Can you lay out the lines from the one containing "Click the quantity input field" through the one containing "will click(x=442, y=486).", both included, as a Markdown table with the columns Row and Line? Number each row and skip any blank lines.
========================
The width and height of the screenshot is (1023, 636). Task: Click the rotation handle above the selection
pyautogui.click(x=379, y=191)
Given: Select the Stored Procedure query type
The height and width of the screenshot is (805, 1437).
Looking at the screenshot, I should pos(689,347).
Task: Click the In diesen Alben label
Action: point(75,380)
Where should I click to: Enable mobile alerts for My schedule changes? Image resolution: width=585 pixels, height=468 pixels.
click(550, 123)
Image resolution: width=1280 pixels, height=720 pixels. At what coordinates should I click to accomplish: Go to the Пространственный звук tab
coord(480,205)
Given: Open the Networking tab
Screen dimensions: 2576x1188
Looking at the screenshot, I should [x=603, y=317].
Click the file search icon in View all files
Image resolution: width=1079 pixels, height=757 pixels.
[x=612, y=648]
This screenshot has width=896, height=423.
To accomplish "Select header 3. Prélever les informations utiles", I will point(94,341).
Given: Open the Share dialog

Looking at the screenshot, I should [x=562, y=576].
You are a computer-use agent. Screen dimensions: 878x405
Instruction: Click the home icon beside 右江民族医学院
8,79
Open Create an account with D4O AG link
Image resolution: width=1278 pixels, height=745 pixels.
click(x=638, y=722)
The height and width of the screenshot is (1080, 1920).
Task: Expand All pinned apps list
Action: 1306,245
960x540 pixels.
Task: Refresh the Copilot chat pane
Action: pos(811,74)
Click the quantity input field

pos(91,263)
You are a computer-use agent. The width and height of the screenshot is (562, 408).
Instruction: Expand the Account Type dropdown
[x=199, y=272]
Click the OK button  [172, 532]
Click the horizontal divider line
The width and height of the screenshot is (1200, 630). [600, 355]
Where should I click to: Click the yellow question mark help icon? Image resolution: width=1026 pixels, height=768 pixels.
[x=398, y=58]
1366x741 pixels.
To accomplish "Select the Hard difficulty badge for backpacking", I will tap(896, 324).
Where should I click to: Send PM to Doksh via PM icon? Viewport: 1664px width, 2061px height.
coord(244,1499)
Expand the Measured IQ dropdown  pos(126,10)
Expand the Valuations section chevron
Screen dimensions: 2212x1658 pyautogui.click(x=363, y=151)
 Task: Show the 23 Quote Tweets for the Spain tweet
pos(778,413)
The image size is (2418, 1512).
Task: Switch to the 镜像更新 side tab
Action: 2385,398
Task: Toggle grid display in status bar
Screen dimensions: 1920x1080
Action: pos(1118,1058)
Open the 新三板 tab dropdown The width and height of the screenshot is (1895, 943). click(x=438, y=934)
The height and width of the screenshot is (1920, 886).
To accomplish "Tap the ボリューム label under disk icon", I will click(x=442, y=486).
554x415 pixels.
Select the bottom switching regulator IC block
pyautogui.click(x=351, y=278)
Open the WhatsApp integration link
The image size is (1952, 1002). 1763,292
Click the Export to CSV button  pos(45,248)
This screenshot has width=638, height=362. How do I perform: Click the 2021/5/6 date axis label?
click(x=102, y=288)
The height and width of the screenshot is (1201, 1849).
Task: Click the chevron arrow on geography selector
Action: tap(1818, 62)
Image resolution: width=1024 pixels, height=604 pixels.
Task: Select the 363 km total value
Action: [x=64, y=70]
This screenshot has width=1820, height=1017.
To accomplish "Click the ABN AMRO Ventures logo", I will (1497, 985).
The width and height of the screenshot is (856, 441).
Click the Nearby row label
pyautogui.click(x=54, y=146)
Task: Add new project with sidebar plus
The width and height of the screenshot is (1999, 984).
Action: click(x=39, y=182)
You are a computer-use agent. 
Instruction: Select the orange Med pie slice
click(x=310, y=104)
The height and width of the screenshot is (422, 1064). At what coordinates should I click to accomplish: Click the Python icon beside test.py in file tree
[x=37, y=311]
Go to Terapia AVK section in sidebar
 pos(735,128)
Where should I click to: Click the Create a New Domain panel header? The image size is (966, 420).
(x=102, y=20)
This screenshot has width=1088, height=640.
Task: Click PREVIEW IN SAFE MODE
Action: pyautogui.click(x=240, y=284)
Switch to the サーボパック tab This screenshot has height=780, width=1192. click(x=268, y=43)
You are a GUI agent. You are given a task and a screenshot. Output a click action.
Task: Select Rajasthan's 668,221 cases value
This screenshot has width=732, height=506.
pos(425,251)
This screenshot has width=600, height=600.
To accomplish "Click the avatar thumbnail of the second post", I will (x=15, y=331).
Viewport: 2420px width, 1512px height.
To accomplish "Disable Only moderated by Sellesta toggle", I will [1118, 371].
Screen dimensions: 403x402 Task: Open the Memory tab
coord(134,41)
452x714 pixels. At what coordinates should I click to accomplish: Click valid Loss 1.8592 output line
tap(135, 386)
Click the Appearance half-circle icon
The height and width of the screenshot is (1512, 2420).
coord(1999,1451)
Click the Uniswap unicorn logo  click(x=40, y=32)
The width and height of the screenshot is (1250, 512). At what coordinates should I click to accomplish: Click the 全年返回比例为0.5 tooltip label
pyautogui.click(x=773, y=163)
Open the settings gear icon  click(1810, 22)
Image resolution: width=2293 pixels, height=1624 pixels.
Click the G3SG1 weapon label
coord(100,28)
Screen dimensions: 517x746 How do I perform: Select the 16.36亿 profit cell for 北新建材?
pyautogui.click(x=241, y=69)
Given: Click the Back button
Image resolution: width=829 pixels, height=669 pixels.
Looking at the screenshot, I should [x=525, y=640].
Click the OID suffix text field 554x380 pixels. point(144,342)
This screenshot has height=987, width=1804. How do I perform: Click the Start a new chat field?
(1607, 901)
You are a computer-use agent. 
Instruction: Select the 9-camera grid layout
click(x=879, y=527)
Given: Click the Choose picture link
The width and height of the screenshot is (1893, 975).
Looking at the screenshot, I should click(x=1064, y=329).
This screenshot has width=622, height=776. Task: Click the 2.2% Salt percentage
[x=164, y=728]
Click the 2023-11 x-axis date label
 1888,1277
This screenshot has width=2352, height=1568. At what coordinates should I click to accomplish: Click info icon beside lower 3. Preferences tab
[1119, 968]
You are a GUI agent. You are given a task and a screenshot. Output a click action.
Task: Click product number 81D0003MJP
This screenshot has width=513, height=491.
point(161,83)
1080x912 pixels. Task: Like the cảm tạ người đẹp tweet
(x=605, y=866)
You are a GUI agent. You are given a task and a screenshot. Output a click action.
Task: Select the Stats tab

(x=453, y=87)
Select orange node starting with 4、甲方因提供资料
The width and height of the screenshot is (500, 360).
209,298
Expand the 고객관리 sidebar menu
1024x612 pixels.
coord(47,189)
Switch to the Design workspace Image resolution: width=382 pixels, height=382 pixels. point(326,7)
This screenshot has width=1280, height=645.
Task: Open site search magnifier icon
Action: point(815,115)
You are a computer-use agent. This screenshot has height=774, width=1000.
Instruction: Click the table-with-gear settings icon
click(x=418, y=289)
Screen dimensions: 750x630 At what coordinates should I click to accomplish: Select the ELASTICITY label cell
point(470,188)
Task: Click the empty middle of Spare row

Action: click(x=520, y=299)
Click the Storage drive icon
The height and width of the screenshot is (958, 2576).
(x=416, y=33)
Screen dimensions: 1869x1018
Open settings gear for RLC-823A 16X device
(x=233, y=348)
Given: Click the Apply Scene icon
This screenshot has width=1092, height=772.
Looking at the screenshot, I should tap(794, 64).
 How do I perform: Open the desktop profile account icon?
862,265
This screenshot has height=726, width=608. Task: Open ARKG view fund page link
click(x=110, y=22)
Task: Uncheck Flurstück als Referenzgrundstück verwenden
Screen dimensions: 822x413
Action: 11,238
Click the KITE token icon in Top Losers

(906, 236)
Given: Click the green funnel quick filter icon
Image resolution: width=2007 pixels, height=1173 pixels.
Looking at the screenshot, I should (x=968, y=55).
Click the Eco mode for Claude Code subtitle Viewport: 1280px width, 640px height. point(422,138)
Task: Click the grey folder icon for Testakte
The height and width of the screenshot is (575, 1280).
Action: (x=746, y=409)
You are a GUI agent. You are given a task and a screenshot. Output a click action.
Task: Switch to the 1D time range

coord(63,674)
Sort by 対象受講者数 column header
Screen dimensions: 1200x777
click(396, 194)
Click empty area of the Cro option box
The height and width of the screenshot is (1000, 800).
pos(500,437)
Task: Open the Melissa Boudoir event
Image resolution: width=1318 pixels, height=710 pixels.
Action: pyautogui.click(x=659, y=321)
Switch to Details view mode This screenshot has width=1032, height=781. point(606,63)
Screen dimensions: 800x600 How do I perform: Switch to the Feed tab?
========================
ANSWER TO THE PROBLEM:
| Row | Line |
|---|---|
| 1 | Click the quantity input field |
| 2 | pos(91,263) |
| 3 | You are a computer-use agent. The width and height of the screenshot is (562, 408). |
| 4 | Instruction: Expand the Account Type dropdown |
| 5 | [x=199, y=272] |
| 6 | Click the OK button  [172, 532] |
| 7 | Click the horizontal divider line |
| 8 | The width and height of the screenshot is (1200, 630). [600, 355] |
| 9 | Where should I click to: Click the yellow question mark help icon? Image resolution: width=1026 pixels, height=768 pixels. |
| 10 | [x=398, y=58] |
| 11 | 1366x741 pixels. |
| 12 | To accomplish "Select the Hard difficulty badge for backpacking", I will tap(896, 324). |
| 13 | Where should I click to: Send PM to Doksh via PM icon? Viewport: 1664px width, 2061px height. |
| 14 | coord(244,1499) |
| 15 | Expand the Measured IQ dropdown  pos(126,10) |
| 16 | Expand the Valuations section chevron |
| 17 | Screen dimensions: 2212x1658 pyautogui.click(x=363, y=151) |
| 18 |  Task: Show the 23 Quote Tweets for the Spain tweet |
| 19 | pos(778,413) |
| 20 | The image size is (2418, 1512). |
| 21 | Task: Switch to the 镜像更新 side tab |
| 22 | Action: 2385,398 |
| 23 | Task: Toggle grid display in status bar |
| 24 | Screen dimensions: 1920x1080 |
| 25 | Action: pos(1118,1058) |
| 26 | Open the 新三板 tab dropdown The width and height of the screenshot is (1895, 943). click(x=438, y=934) |
| 27 | The height and width of the screenshot is (1920, 886). |
| 28 | To accomplish "Tap the ボリューム label under disk icon", I will click(x=442, y=486). |